Even when the letters didn't return.

Even when the stamps stopped changing.

Even when the ink began to smudge from reused paper and trembling hands.

They kept asking.

Because it was the only thing left to do.

But one day, something happened.

And it changed everything.

At first, they thought it was help that came.

Someone finally answering the letters. Someone is finally coming.

But it wasn't that.

Not even close.

They came on foot. No banners. No introductions. Just black cloaks, boots worn smooth, and faces hidden in the shadows of their hoods.

They didn't ask permission to enter.

They didn't explain who they were or why they had come.

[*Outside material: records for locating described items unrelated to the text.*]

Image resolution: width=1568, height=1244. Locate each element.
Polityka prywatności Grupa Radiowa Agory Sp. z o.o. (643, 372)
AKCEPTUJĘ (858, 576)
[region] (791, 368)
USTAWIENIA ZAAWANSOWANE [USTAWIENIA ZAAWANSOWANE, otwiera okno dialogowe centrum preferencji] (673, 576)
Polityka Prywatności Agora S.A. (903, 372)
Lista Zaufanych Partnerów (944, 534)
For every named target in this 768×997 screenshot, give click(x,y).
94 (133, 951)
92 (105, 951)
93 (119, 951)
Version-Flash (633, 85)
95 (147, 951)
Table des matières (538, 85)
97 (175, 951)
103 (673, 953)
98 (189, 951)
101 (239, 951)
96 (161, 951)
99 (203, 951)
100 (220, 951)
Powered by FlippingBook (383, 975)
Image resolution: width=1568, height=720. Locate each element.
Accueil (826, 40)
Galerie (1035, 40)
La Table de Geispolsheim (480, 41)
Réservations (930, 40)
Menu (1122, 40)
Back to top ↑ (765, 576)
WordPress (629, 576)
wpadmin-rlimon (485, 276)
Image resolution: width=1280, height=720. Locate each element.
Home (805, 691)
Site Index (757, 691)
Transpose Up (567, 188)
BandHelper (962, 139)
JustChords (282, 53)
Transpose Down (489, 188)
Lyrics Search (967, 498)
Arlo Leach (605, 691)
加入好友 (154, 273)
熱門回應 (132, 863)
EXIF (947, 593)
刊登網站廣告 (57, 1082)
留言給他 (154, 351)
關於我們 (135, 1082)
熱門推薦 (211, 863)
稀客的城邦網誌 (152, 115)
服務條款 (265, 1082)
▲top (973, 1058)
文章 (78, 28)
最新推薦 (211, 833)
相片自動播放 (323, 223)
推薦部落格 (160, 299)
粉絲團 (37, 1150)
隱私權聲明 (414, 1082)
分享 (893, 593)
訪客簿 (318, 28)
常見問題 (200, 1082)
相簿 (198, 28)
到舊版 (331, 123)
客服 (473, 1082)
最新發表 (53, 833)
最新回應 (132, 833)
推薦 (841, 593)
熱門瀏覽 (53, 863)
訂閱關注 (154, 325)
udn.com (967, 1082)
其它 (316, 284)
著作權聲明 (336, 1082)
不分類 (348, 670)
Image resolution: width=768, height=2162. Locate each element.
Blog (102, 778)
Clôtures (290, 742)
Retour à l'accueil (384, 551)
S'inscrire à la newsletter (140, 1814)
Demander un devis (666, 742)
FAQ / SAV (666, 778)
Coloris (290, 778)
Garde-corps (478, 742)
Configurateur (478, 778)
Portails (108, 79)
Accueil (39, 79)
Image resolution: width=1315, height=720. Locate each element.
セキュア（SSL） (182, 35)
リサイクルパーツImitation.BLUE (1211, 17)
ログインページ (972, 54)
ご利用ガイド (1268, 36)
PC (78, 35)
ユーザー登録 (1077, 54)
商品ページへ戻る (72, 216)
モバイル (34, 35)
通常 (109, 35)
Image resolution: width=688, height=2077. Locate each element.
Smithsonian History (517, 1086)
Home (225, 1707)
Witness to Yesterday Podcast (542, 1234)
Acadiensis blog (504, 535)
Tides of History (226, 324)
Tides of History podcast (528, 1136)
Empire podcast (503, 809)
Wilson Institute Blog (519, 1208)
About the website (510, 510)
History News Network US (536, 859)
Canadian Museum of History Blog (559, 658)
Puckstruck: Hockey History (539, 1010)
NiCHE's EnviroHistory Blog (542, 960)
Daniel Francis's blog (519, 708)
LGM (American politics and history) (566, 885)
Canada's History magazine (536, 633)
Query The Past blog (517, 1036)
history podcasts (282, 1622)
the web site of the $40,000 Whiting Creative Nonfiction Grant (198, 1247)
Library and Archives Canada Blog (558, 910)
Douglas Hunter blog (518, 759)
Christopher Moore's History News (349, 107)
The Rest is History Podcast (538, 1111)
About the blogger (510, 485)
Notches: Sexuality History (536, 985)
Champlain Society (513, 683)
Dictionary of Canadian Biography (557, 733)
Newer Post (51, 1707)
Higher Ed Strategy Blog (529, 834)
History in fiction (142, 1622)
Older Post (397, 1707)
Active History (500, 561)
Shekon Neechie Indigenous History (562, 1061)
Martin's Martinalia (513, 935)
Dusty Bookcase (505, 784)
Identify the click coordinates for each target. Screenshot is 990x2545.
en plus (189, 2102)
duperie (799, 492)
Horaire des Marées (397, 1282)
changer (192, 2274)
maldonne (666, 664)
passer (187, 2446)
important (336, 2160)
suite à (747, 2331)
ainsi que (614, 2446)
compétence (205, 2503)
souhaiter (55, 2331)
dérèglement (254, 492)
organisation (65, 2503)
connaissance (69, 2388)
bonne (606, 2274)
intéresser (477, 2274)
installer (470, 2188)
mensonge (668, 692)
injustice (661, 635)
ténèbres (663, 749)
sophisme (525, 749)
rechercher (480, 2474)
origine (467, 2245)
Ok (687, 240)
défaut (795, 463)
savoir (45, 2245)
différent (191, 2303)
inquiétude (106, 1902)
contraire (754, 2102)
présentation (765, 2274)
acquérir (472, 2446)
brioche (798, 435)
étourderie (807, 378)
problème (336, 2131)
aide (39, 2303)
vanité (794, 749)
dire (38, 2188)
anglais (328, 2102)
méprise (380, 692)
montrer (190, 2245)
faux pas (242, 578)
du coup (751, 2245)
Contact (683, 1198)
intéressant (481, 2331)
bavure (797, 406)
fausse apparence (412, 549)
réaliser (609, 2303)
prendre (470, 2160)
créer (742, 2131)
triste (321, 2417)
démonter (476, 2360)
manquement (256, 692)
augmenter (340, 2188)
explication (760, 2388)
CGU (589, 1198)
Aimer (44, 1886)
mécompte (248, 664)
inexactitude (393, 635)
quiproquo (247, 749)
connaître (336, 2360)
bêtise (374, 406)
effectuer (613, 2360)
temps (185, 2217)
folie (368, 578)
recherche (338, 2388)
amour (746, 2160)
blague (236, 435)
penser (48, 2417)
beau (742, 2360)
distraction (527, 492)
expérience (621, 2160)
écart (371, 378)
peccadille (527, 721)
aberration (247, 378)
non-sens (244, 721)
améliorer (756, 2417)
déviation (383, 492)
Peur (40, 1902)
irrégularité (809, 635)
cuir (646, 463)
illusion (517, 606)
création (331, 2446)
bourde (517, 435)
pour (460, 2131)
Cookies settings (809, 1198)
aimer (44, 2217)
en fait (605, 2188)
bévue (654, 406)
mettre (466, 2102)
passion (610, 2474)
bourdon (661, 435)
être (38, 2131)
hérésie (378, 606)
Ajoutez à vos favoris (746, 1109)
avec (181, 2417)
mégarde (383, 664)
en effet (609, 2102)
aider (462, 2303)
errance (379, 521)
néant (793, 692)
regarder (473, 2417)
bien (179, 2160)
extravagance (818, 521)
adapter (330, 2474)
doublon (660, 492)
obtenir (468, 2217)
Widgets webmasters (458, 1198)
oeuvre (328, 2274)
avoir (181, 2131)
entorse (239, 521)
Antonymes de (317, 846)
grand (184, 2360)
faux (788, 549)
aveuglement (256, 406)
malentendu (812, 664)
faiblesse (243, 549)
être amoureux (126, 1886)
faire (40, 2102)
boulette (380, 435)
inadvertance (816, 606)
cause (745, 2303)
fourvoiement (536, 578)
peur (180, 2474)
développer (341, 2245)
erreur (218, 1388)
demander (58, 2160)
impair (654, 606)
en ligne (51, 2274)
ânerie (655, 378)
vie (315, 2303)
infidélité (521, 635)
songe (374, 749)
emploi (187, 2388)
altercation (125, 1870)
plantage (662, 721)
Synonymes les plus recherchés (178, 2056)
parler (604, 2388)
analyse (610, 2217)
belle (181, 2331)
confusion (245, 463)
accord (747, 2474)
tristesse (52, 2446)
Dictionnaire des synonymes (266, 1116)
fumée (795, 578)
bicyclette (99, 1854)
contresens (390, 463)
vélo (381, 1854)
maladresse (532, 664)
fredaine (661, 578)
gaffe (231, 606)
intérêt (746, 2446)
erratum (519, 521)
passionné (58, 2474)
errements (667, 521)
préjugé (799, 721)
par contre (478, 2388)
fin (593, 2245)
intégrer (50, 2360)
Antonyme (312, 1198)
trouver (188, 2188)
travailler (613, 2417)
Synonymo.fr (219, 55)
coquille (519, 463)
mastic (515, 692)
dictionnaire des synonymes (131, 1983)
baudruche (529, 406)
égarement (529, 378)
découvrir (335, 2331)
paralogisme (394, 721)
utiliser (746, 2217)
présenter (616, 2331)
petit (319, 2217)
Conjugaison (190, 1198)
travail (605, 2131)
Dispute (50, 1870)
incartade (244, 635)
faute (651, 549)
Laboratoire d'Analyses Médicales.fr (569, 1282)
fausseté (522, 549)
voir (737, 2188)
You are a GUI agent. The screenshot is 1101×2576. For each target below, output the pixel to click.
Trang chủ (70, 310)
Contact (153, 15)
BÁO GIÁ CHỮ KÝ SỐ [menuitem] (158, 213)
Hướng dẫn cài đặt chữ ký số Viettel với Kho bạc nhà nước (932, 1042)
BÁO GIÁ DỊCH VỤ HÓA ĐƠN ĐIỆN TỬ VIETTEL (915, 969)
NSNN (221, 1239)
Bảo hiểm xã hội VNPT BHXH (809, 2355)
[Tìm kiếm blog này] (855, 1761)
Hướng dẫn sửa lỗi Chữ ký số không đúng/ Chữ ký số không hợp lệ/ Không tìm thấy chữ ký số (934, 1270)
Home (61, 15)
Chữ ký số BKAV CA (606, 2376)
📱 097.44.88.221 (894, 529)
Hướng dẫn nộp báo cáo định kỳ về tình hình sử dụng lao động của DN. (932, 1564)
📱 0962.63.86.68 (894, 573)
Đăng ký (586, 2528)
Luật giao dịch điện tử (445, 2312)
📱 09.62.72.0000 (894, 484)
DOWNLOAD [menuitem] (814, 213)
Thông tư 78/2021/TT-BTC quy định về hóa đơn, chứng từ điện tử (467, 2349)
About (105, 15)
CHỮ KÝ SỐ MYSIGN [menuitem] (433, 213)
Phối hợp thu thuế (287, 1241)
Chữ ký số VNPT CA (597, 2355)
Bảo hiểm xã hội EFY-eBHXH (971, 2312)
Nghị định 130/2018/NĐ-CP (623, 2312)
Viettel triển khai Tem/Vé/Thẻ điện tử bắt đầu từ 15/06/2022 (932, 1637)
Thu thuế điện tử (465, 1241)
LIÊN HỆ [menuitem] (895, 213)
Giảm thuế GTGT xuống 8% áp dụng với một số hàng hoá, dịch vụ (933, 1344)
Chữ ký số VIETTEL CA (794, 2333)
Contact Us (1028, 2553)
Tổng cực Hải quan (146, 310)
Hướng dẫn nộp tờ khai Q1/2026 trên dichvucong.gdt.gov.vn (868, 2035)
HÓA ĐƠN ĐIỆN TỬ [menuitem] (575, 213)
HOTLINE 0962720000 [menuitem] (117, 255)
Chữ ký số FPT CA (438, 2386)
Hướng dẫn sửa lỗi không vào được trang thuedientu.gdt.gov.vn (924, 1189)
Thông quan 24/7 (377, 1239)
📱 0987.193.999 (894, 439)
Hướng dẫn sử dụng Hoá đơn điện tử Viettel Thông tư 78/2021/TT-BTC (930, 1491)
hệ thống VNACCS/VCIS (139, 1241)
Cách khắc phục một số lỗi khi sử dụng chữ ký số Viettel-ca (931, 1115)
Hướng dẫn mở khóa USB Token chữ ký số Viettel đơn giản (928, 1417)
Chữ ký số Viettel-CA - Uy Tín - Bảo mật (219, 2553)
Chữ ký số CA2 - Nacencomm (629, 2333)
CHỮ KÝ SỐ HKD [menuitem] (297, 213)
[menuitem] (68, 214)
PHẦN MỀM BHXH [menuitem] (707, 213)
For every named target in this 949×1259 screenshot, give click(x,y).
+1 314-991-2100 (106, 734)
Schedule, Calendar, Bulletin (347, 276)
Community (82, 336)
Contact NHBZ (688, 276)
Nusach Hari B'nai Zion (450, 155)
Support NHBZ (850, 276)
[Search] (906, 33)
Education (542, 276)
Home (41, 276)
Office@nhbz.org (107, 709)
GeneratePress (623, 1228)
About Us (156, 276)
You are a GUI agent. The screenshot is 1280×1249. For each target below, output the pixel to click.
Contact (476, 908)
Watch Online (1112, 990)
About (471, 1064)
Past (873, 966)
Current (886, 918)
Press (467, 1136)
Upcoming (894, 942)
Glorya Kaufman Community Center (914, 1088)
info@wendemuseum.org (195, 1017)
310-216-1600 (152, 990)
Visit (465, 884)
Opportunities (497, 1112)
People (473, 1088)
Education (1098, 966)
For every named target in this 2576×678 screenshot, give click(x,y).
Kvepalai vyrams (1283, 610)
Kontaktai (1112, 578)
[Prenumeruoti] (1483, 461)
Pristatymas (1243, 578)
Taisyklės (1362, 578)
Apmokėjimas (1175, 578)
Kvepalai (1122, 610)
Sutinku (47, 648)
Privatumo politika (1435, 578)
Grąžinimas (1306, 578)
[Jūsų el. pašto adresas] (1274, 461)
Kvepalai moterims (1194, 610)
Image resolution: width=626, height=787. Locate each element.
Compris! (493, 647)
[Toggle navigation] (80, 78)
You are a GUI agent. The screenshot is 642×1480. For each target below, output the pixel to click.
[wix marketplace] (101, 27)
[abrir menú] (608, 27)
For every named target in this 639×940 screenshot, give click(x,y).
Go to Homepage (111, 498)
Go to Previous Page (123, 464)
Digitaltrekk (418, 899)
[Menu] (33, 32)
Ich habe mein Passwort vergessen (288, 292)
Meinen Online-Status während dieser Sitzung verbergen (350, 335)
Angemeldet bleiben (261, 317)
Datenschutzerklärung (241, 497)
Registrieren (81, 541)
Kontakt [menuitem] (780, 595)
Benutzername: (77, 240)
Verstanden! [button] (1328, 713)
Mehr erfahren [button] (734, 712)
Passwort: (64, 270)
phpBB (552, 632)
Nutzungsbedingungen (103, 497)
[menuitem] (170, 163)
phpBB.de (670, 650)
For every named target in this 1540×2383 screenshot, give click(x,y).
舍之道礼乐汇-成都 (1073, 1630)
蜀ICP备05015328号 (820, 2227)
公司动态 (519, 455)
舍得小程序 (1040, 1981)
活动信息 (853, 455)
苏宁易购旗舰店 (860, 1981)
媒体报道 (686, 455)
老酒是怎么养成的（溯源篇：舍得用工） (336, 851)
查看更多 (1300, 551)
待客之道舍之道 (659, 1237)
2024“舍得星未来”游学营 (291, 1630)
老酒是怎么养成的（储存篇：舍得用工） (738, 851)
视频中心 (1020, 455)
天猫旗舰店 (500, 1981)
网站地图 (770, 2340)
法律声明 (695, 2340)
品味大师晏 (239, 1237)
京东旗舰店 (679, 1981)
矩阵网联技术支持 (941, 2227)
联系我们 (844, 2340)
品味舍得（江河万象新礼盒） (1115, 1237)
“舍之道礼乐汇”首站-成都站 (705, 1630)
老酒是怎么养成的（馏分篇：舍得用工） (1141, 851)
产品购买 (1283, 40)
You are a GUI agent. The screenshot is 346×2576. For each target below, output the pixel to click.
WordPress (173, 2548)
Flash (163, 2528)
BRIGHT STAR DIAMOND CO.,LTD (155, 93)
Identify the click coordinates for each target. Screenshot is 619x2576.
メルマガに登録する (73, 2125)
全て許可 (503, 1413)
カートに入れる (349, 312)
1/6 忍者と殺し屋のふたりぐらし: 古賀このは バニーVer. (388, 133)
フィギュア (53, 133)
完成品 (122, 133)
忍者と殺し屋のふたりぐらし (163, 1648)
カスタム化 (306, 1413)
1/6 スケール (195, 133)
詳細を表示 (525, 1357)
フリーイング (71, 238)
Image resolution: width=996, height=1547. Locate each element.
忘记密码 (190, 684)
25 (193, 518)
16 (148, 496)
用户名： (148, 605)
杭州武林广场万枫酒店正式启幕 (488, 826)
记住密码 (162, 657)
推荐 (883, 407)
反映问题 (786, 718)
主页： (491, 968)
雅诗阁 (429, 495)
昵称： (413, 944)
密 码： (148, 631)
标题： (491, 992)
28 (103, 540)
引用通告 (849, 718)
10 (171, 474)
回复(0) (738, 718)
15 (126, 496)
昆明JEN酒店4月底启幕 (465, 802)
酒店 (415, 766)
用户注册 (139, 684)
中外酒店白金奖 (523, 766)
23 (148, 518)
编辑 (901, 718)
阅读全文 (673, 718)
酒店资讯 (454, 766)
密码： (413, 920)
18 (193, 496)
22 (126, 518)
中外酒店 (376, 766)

They simply moved through the village—slowly, deliberately—studying everything. Homes.

Fields.

People.

The townsfolk didn't know what to make of them.

No one had the strength to stop them. Not really. They were already stretched thin just trying to stay fed.

So they let them pass.

And the men passed without a word.

In and out. Quiet. Controlled.

And then they left.

That should have been the end of it.

But it wasn't.

Not long after, a strange fog settled over the village. It crept in slow at first, barely noticeable—just a low mist that clung to the corners of homes and rolled gently over the ground like smoke without fire.

But then it didn't leave.

It thickened.

Coated everything.

And with it came something else.

People began to slow.

Not physically—but deeper. Like something in them was being smothered from the inside.

Motivation faded.

Firewood was left uncut. Water buckets sat untouched.

Some people didn't rise with the dawn.

Some forgot what day it was.

Laughter, already rare, vanished entirely.

There was no panic. That would've taken energy.

There was only fog.

And a strange, heavy stillness.

No one connected it at first.

Not until someone finally asked—When did this start?

And someone else answered—The day those cloaked men passed through.

But by then, it was too late.

The fog was already part of the town.

And the only thing smiling that day—

The only thing that seemed alive—

Was the man in the black cloak who stood just beyond the hills.

Watching.

Grinning.

Like everything was going exactly as planned.